With the pueblo of San Diego in sight from the ring of southerly mountains, Bob Scarf eased up. He used a charge of the precious powder and brought in a sheep. They lighted a satisfactorily bright and heartening fire. The men's spirits relaxed. Subtly the essence of command began to set its return tide toward Jordan, though Bob Scarf continued still to conduct the party in all practical aspects. He recognized that this shift of allegiance was right and natural, now that the emergency was over; but both men knew that he, the Mountain Man, did not come within it. For the first time he and the captain met as equals, with neither as the over or the under dog. And they found that somehow each had the admiration, the respect and the liking of the other.

"You lost me my ship, Scarf, but I bear you no ill will for that," said Jordan bluntly; "and, since then, I'll admit that we would have perished without you."
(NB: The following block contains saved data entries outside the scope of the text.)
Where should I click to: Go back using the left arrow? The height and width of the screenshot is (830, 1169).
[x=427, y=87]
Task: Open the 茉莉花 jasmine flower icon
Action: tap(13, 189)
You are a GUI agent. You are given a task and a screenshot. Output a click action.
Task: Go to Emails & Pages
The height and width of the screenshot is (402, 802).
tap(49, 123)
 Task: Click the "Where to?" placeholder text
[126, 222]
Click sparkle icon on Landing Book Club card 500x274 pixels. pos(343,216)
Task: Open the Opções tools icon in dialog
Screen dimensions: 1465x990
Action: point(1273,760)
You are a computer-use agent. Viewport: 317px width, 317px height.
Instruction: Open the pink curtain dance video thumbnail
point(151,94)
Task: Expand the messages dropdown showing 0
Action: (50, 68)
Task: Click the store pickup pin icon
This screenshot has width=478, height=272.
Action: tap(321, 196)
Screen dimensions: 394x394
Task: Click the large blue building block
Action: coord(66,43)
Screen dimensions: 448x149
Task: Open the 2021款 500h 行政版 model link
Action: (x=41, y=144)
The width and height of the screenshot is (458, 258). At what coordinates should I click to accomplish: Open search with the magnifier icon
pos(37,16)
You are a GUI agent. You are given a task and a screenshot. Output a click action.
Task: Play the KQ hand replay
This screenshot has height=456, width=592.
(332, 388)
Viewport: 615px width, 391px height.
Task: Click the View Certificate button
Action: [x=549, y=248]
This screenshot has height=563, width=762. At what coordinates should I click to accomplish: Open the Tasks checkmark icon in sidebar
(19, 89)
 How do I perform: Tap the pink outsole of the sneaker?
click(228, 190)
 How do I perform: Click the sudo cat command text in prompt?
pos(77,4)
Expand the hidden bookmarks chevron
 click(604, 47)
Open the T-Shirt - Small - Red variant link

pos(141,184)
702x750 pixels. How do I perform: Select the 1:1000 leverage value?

"Well," retorted the trapper, "as for that, you lost me my hoss and possibles, for they're back than in Monterey, whar I'll never lay eyes on 'em again. As for your ship," he continued shrewdly, "eff'n what I did lost her for ye, then you wouldn't have lost her eff'n I hadn't been aboard. And whose fault that I was aboard?"

The seaman laughed.

"I reckon you got me there. Reckon there ain't rightly nobody to blame. Let it go at that."

"Exceptin' a grampus," said the frontiersman, with some bitterness. Jordan looked surprised, but as Scarf did not explain he continued:

"What you going to do yonder?"

"I ain't goin' on no ship," said Bob.

Jordan laughed again. "But you've lost everything," he persisted. "How you going to get along?"

"So've you," countered the Mountain Man.

"But my firm, the firm that owns my ship, has a branch doing business here. They'll take care of me and my men. We're all fixed."

Scarf looked up.

"Wan't that yore ship?" he asked.

"No. I was merely captain. Hired."

"I'm mouty relieved to hear that," said the Mountain Man sincerely. "And don't you worry none about me. I'll get me an outfit eff'n thar's Yankees in the fur business thar. I've been grubstaked from nothin' more times than a rattler's got buttons."

"Well, I'm glad to hear that," said Jordan with equal sincerity. "I think it likely my own firm will fit you out."

"Fa'r enough," said Scarf. He slipped the tomahawk from his belt and filled its bowl. "I been savin'," he explained the tobacco, "fer a last medicine smoke, at the proper time." He puffed, blew the smoke successively straight up, straight down, to the four points of the compass, and passed the pipe to his companion.

"One thing I'd like to ask"—at length Jordan broke a companionable silence. "Why did you go back in the surf and pull Hawes out—at the risk of your own life? And why have you nursed him along so since? I should have thought you hated his guts."

Scarf looked at him with surprise.

"Why," he said presently, "you kain't lick a man with a broken arm. I had to save him till he got healed up."

Jordan threw back his head with a quick bark of laughter.

"Let me know when you get around to it, will you? I'd like to be there," he petitioned.

"I don't aim to have no interference!" warned Scarf.

"Lord love you, I wouldn't interfere!" cried Jordan.

"I'll let ye know," said Scarf.

He knocked the ashes from the tomahawk and strode abruptly to where Bill Carden sat apart from the others, mending his rawhide botas.

"Wall, Bill," said the Mountain Man, "we're nigh done with the expedition together. Soon we'll be partin'. Less'n you want to go with me and fight more Injuns?"

"Not me!" cried Carden fervently. "I'm a sailor!"

"Thought not. Wall, we got one more thing we must do, and as soon as we git it in we'll be about it."

"What's that?"

"You and me," said Bob Scarf, "are goin' out together on a hunt. Yore goin' to help me kill myself a grampus, and I'm a-goin' to help you trap yoreself a weasel. Them two critters sure done us a lot of dirt. We got to play even!"